[Supplied passage]:
# # # # # # #

Frisian Dutch children's author

Sjoukje Maria Diderika Troelstra-Bokma de Boer (13 February 1860 – 9 January 1939), better known under her pseudonym Nienke van Hichtum (/nl/), was a well-known Frisian Dutch children's author and translator. Van Hichtum wrote books and stories in both West Frisian (her native language) and Dutch.

The biennial Dutch literary award Nienke van Hichtum-prijs is named after her.

In 2001, the film Nynke, a historical drama about her life directed by Pieter Verhoeff, won the Golden Calf for best feature film and actress.

== Early life and education ==
She was born in Nes to Albertus Minderts Bokma de Boer and Dieuwke Jans Klaasesz, the fifth and last daughter of a preacher.

== Personal life ==
From 1888 to 1904, she was married to the socialist leader Pieter Jelles Troelstra. The couple had two children: a daughter, Dieuwke and a son, Jelle. Her son Jelle Troelstra was a painter.

==Bibliography==
- 1887 – Teltsjes yn skimerjoun
- 1897 – Sip-su, "de knappe jongen" (Sip-su, the handsome boy)
- 1898 – Uit verre landen (From faraway countries)
- 1898 – De geschiedenis van den kleinen Eskimo Kudlago (The history of little Eskimo Kudlago)
- 1899 – Hoe een kleine Kafferjongen page bij de koning werd (How the little kaffir boy became page to the king)
- 1900 – Oehoehoe in de wildernis (Oehoehoe in the wild)
- 1901 – Een Kafferse heldin (A kaffir heroine)
- 1903 – Afke's Tiental (Afke's Ten)

# # # # # # #

[Source data]:
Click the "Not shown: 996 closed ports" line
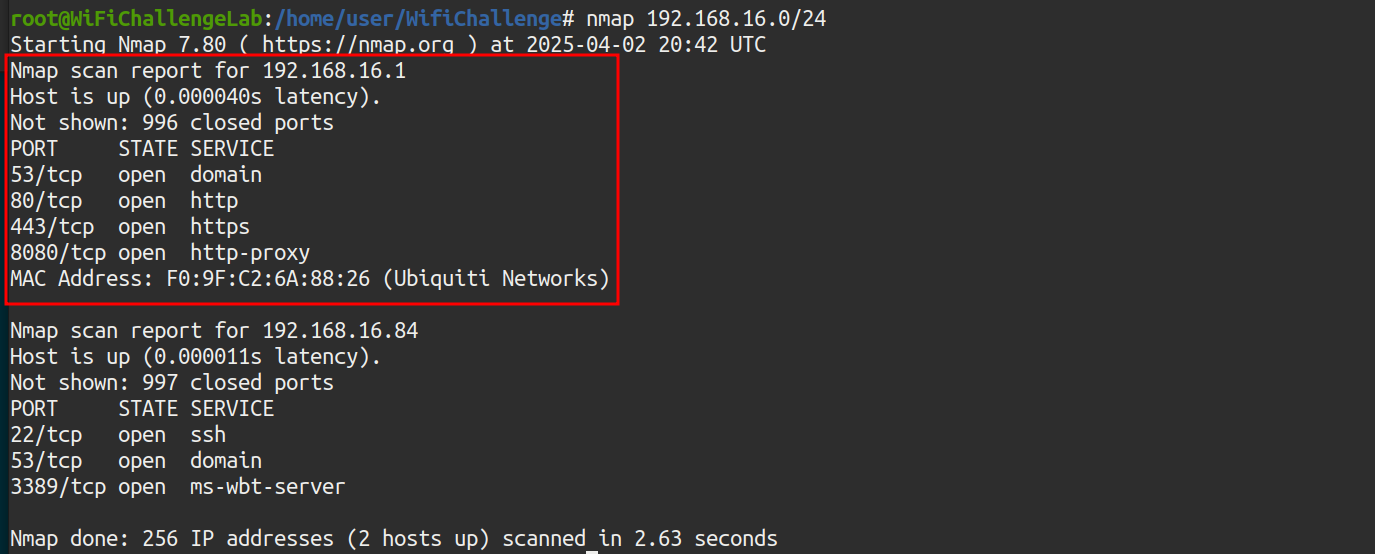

# # # # # # #

[Task statement]: From the text about Nienke van Hichtum, list every book in its bibliography published before 1900, with the year of each.

[Result]:
- 1887: Teltsjes yn skimerjoun
- 1897: Sip-su, "de knappe jongen"
- 1898: Uit verre landen
- 1898: De geschiedenis van den kleinen Eskimo Kudlago
- 1899: Hoe een kleine Kafferjongen page bij de koning werd